Mohács (/hu/; Croatian: Mohač; Mohatsch; Мохач; Mohaç; Mohaci) is a town in Baranya County, Hungary, on the right bank of the Danube.

==Etymology==
The name probably comes from the Slavic *Mъchačь,*Mocháč: mъchъ (moss, Hungarian moha is a loanword from Slavic) + the Slavic suffix -ačь, like Slovak Mochnáč or Czech Macháč. See 1093/1190/1388 Mohach.

==History==
Two famous battles took place in the vicinity of Mohács in 1526 and 1687. These battles represented the beginning and end, respectively, of the Ottoman domination of Hungary.

In Roman times there was a camp on the banks of the Danube near Mohács.

In the medieval Kingdom of Hungary, Mohács formed part of the historical Baranya county, and during Ottoman rule it functioned as the administrative seat of the Sanjak of Mohács, an Ottoman administrative unit.

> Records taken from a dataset

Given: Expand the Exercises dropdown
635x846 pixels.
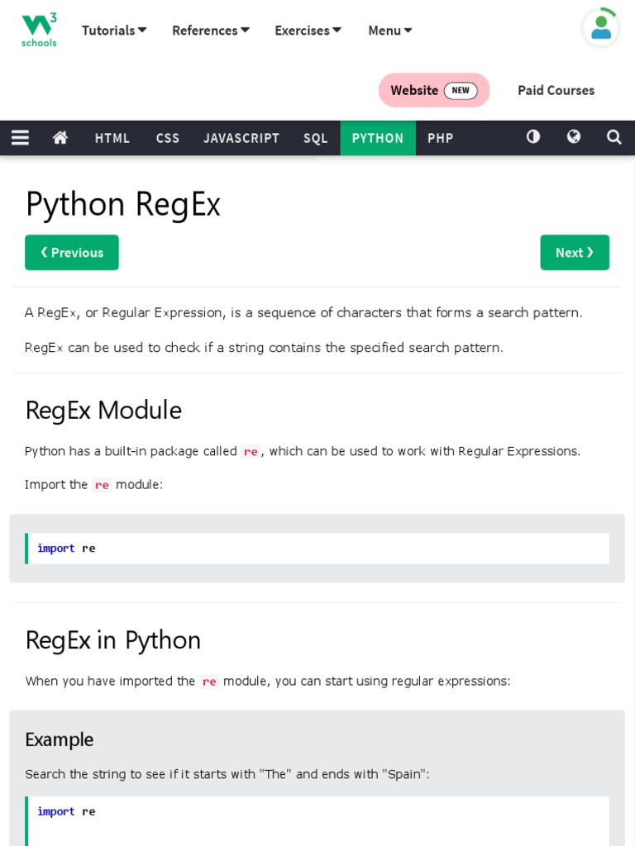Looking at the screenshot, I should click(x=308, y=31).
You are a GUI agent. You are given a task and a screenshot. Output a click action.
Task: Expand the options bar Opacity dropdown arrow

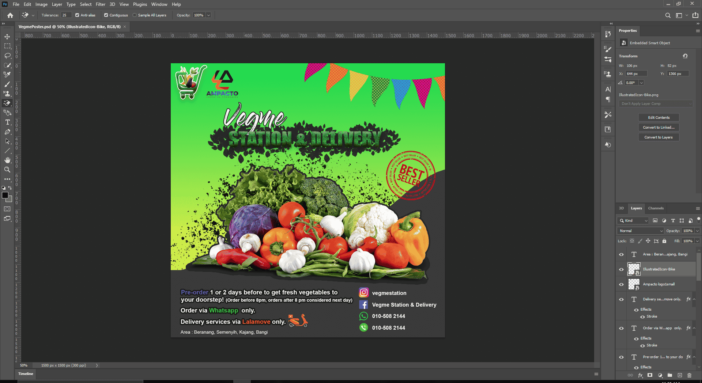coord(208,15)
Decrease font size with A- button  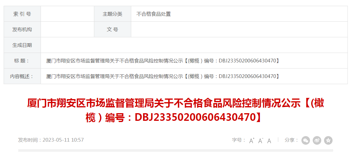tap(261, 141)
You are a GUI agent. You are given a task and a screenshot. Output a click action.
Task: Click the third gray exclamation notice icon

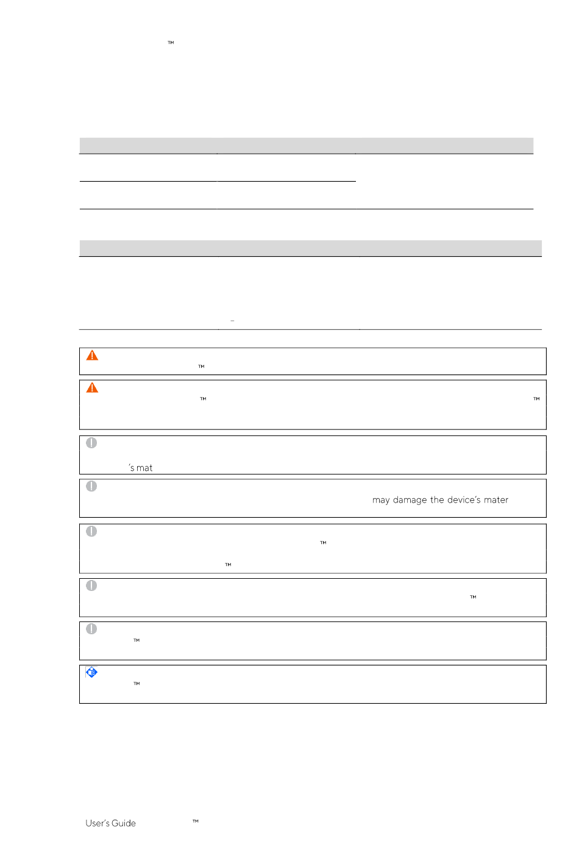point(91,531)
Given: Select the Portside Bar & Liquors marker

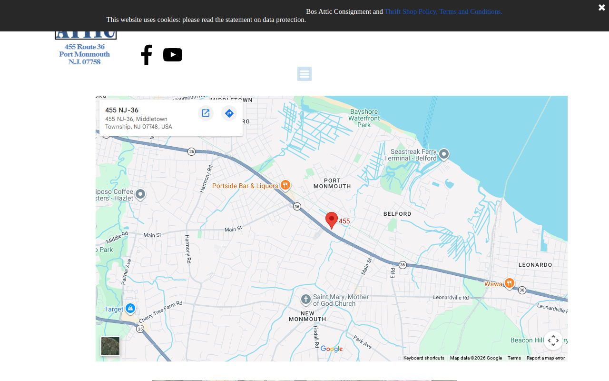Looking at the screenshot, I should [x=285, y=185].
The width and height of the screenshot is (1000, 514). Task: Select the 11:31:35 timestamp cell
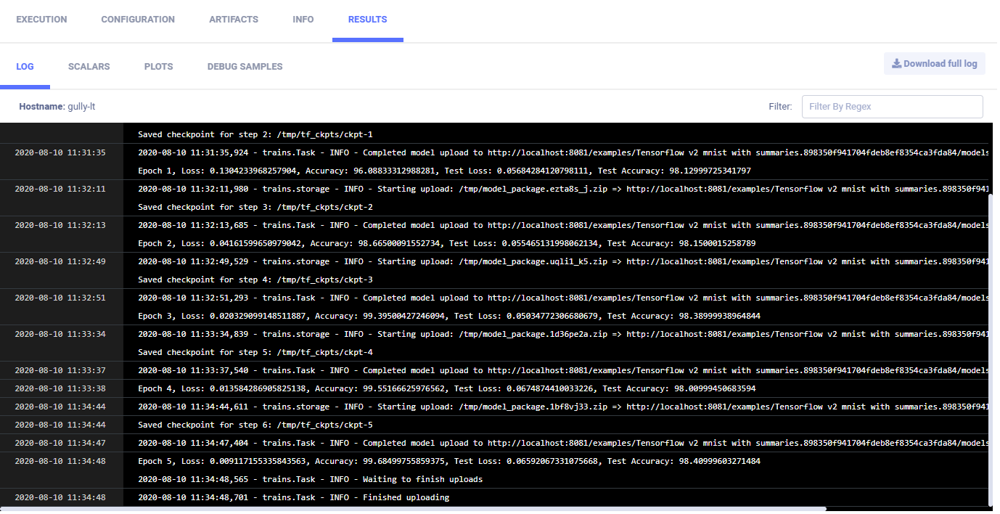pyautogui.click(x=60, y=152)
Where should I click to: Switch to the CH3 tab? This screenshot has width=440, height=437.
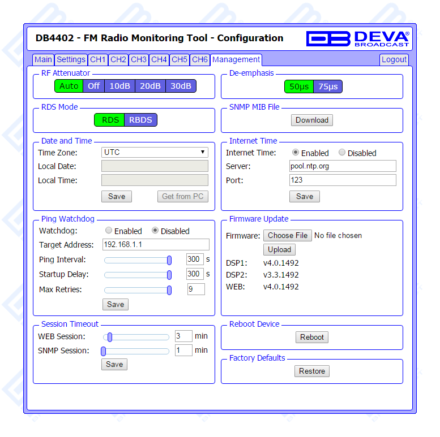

> What to do
[A] List every year that appears in the text on Mohács.
[B] Carry on the text about the town of Mohács from the point where it stops.

> Replies
[A] 1093, 1190, 1388, 1526, 1687

[B]
After the Habsburgs took the area from the Ottomans, Mohács was included in the restored Baranya county.

In 1910 the population of the Mohács district numbered 56,909 people, of whom 21,951 spoke German, 20,699 Hungarian, 4,312 Serbian, and 421 Croatian. Another 9,600 inhabitants were listed as speaking "other languages".

Until the end of World War II, Danube Swabians comprised the majority of the inhabitants - called locally Stifolder, because their ancestors came in the 17th and 18th centuries from Fulda (district). Most of the former German settlers were expelled to Allied-occupied Germany and Allied-occupied Austria in 1945-1948, in accordance with the 1945 Potsdam Agreement.

==Events==

Every spring, the town hosts the annual Busójárás carnival. These traditional festivities have been inscribed on the Representative List of the Intangible Cultural Heritage of Humanity of the UNESCO in 2009.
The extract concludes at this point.